[Collected data]
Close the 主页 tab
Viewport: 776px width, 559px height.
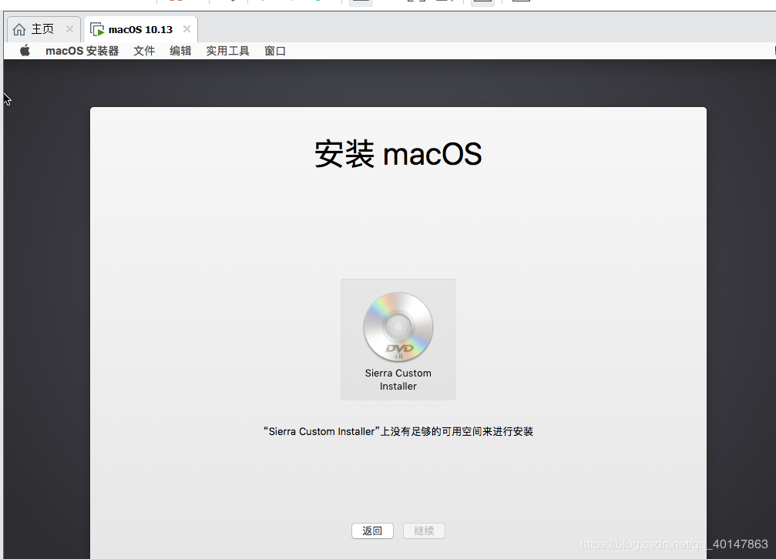[x=69, y=29]
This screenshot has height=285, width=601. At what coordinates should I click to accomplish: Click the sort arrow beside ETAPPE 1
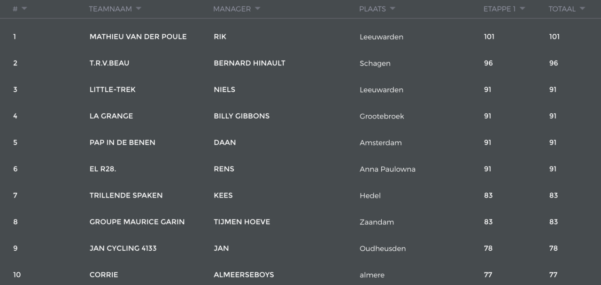tap(522, 8)
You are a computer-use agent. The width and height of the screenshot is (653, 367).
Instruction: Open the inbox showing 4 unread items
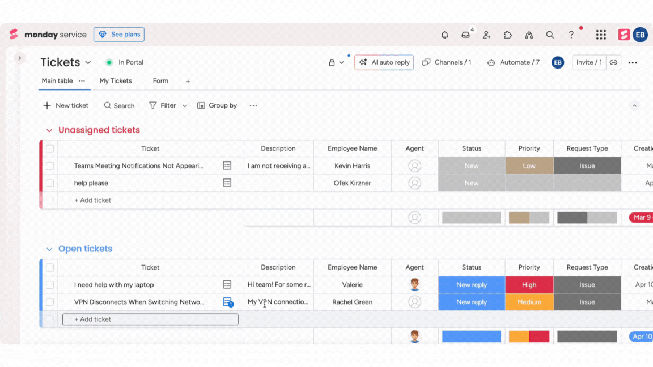pyautogui.click(x=465, y=35)
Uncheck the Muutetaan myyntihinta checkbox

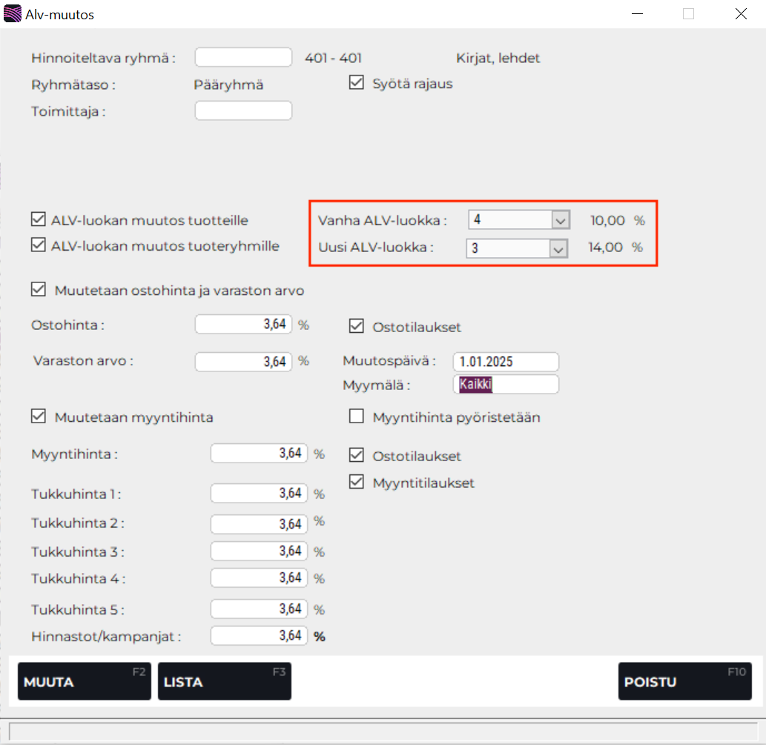coord(39,417)
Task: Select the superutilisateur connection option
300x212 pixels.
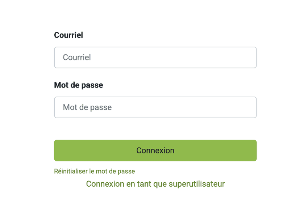Action: click(x=155, y=184)
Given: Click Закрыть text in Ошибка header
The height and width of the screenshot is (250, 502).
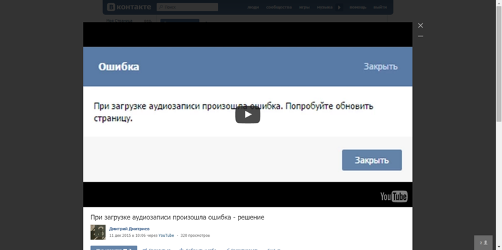Looking at the screenshot, I should coord(380,66).
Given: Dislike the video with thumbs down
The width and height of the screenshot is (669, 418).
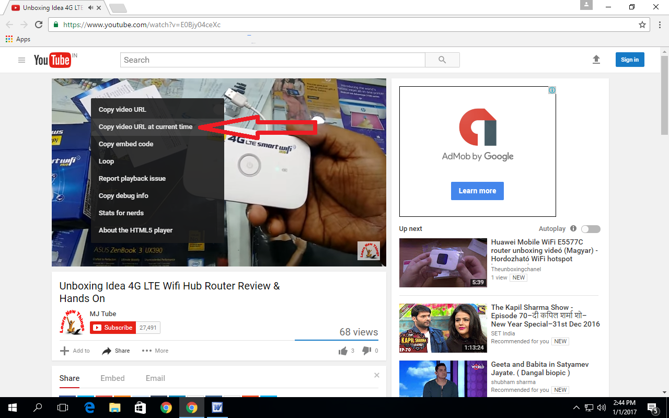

● Work to be completed
Output exactly those lines of the data above that run from the line with "Instruction: Open the" up to and including the line with "Given: Click Закрыть text in Ошибка header". No pictures go in.

● Solution
Instruction: Open the inbox showing 4 unread items
pyautogui.click(x=465, y=35)
Uncheck the Muutetaan myyntihinta checkbox

coord(39,417)
Task: Select the superutilisateur connection option
300x212 pixels.
Action: click(x=155, y=184)
Given: Click Закрыть text in Ошибка header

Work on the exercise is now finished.